> TASK DETAILS
Please retype, word for word, the line containing "Go to Trodo homepage via logo" and every line after it through the end of the records, leaving out all pictures.

> RECORDS
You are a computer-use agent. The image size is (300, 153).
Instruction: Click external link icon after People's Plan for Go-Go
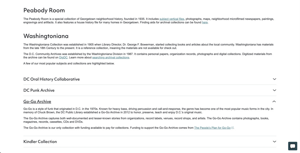click(232, 128)
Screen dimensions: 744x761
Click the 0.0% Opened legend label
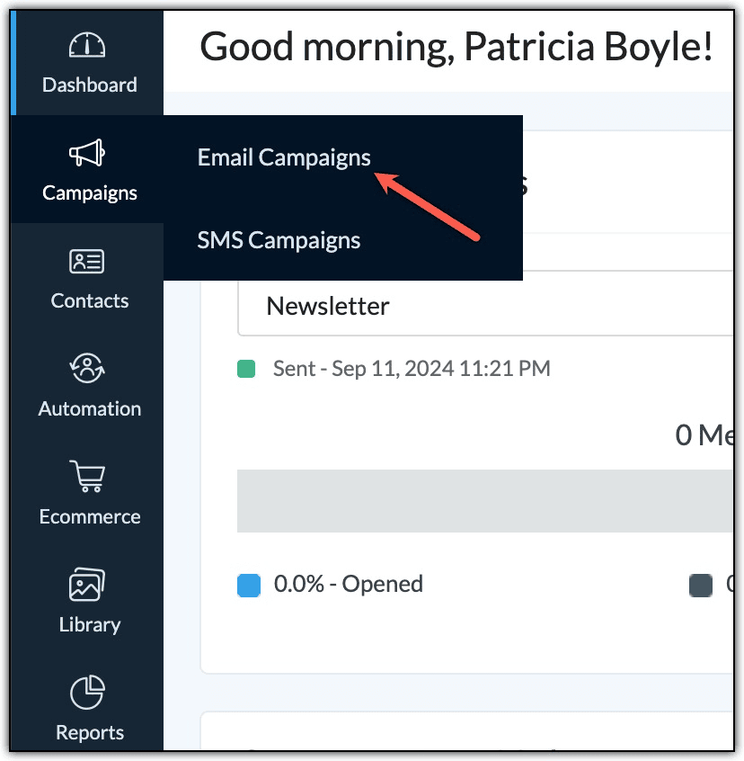click(349, 584)
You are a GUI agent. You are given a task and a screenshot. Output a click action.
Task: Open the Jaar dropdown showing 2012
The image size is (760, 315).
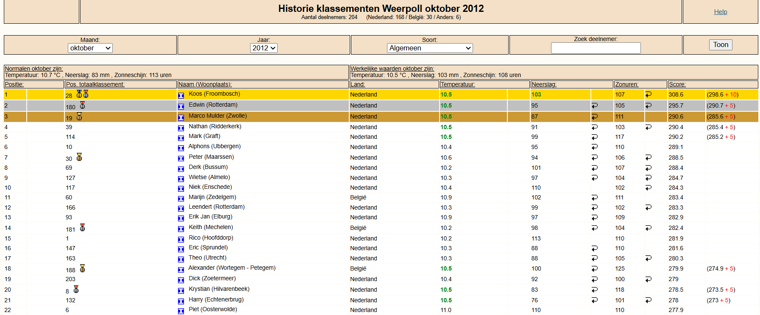[264, 48]
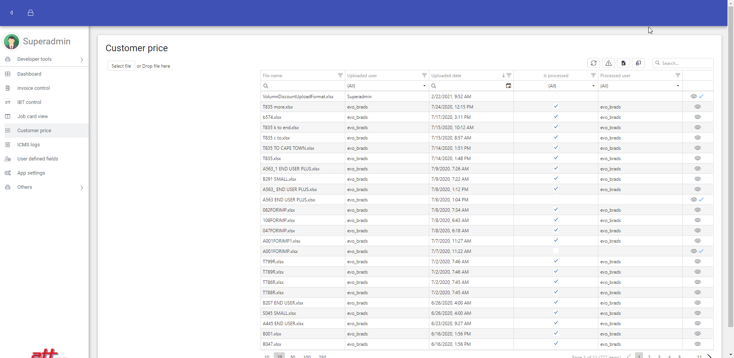734x358 pixels.
Task: Open Invoice control from the sidebar
Action: 33,88
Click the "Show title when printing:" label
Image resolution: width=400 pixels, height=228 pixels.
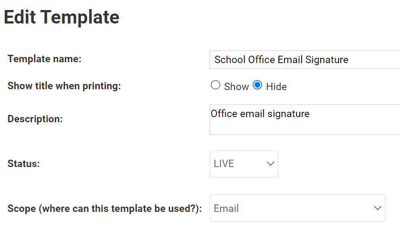[x=64, y=86]
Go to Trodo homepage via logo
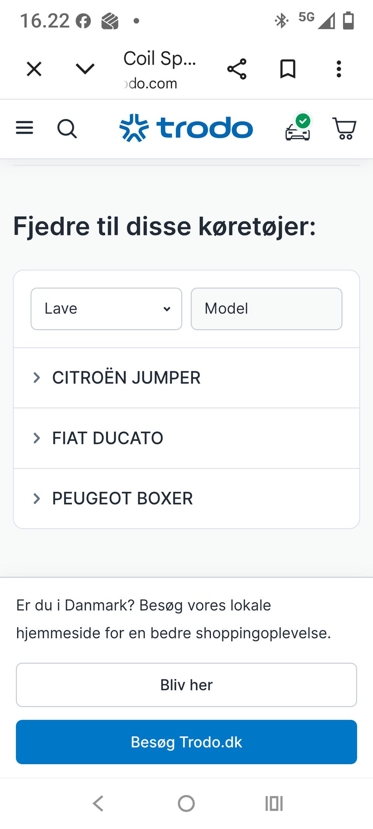Screen dimensions: 373x829 186,128
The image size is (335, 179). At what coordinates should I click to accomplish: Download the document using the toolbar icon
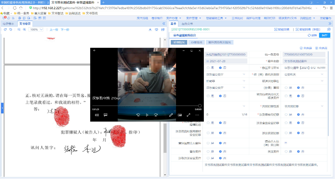point(150,30)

> OUTPUT FOR THIS EXERCISE
Go to Trodo homepage via logo
Screen dimensions: 373x829 186,128
The image size is (335, 179). At what coordinates should I click to accomplish: Download the document using the toolbar icon
point(150,30)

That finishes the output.